Large Unusual Call Options Activity in AIG Stock Highlights Its Value

Today, large tranches of near-term out-of-the-money (OTM) call options have traded in American International Group (AIG) stock, the $50 billion market cap insurance company. This serves to highlight how cheap the stock is now.

AIG stock is down recently and is trading at $71.67, down from $77.41 a month ago on March 21. As a result, these call options show that some investors are bullish on the stock and hope to see it rebound. On the other hand, short-sellers of these OTM calls are happy to collect the income in these short-term naked short-call or possibly covered-call plays.

The Barchart Unusual Stock Options Activity Report today shows that 2 large tranches traded in AIG stock, as seen in the table below. Both expire on May 3, not only about two weeks from now but also one day after the company reports its Q1 earnings on May 1.

AIG calls expiring May 3, 2024 - Barchart Unusual Stock Options Activity Report - April 17, 2024

Each one of these tranches is at different strike prices for significantly higher premiums in the near-term strike price. 

Making Money on the Calls

The $75 strike price has a premium of 95 cents on the bid side. That means the long holder of these calls hopes to see AIG stock rise over $75.95 by May 3. They expect the earnings call to show good results and the stock will improve. On the other hand, the short-sellers of the calls are collecting a nice yield of 1.267% (i.e., $0.85/$75.00). They will not mind selling the stock at $75.00 if the options get exercised. That highly implies they could be covered-call short-sellers of these call options.

They show that a large volume for each tranche was traded. For example, the $75 strike price tranche has over 5,000 option contracts traded. That is 24 times the normal outstanding interest in those calls. That highly implies that the short-sellers are likely institutional traders.

For example, they could have bought the stock today at $71.66 and collected the 95-cent (per contract) income. That lowers their buy-in cost to just $70.71 before commissions. So, if the stock is called at $75.00, they can make a 2-week profit of 6.067% (i.e., $75/70.71-1). If this can be repeated every two weeks for a quarter that works out to an expected expected return (ER) of 26.56% on a compounded basis.

The $80 call option has 5,000 contracts traded as well, or over 40x normal outstanding interest. That call option is further out-of-the-money. The call option holder stands to make much more if the stock rises over $80.15 by May 3, but it is more risky. The short-seller is making much less income. However, it's less risky for them, as selling AIG stock at this price, if exercised, could provide a higher potential capital gain.

The bottom line is that either way, these call options serve to highlight how undervalued AIG stock looks right now.

AIG Stock Price Targets

Analysts now project earnings per share (EPS) this year will reach $6.99 and $7.97 next year. That means AIG stock is on a forward P/E multiple of just 10.3x this year and 9.0x times next year. That is very cheap.

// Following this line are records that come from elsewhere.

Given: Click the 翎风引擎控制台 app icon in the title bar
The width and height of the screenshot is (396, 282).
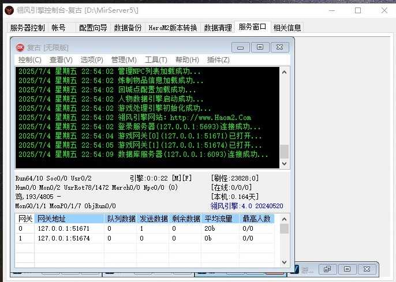Looking at the screenshot, I should click(x=8, y=10).
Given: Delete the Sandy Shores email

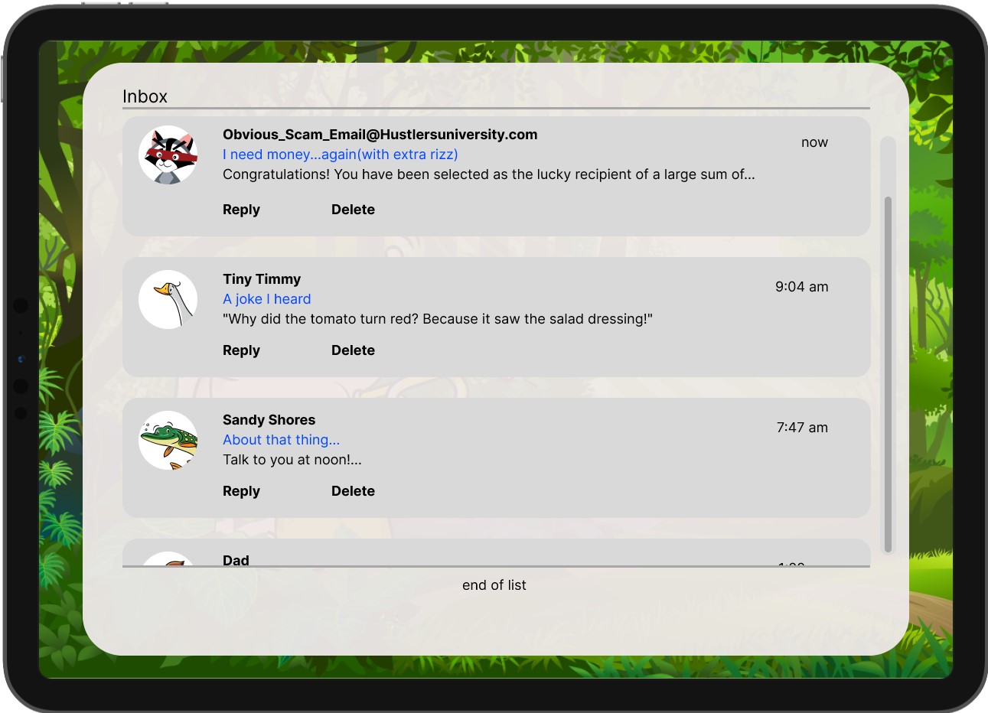Looking at the screenshot, I should pos(353,491).
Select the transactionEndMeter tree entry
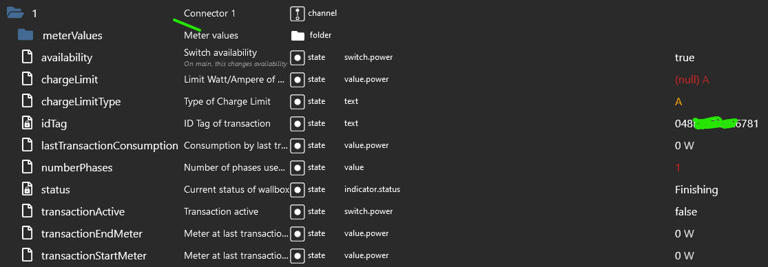The height and width of the screenshot is (267, 768). (x=92, y=234)
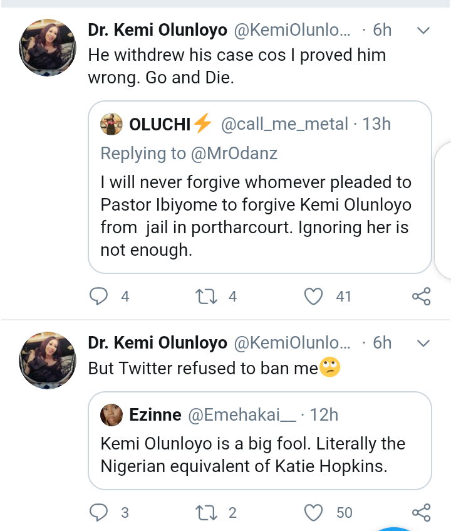451x531 pixels.
Task: Like the tweet with 50 likes
Action: pyautogui.click(x=313, y=512)
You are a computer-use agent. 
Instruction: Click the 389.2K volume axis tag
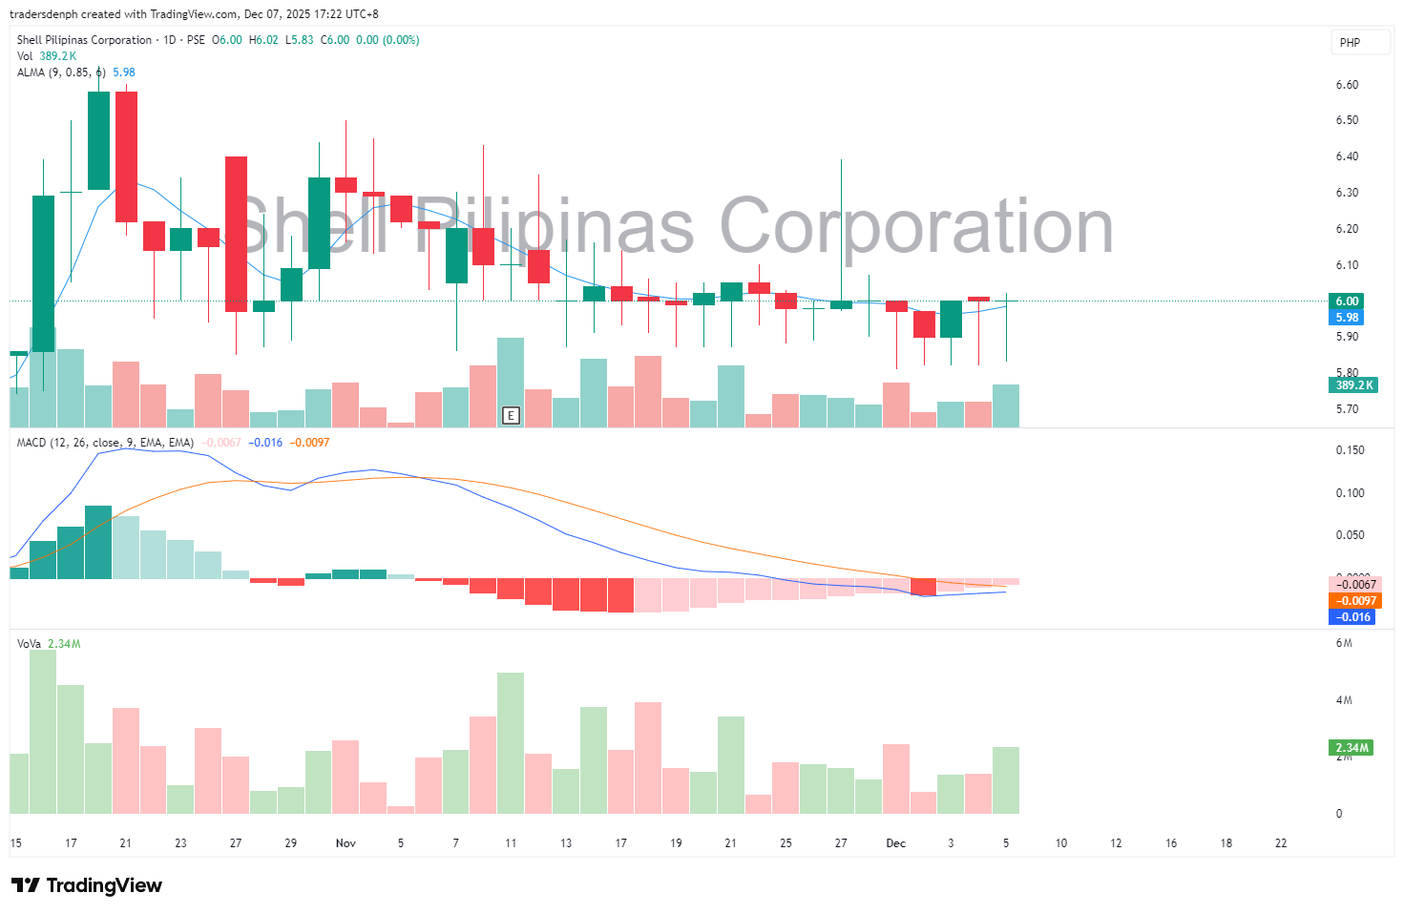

Moreover, the company pays an adequate dividend of $1.44 per share, which it has kept level for the past 4 quarters. That implies that there is the possibility the company could raise the dividend this quarter. Either way, the stock has a good dividend yield of 2.0% (i.e., $1.44/$71.91).

As a result, analysts have significantly higher price targets for the stock. Yahoo! Finance shows that the average of 16 analysts is $78.35 per share, or 9% higher. That still leaves the stock at just 10x next year's EPS projections.

Moreover, Anachart.com, a new-side analyst stock recommendation service, shows that the average of 18 analysts is $84.15, or 17% higher. In other words, the stock looks very cheap here.

The bottom line is that call options in AIG stock that expire after its upcoming earnings release serve to highlight how cheap AIG stock is right now. Whether buying or shorting the calls at these levels, it looks like investors have a good way of making money.

On the date of publication, Mark R. Hake, CFA did not have (either directly or indirectly) positions in any of the securities mentioned in this article. All information and data in this article is solely for informational purposes. For more information please view the Barchart Disclosure Policy here.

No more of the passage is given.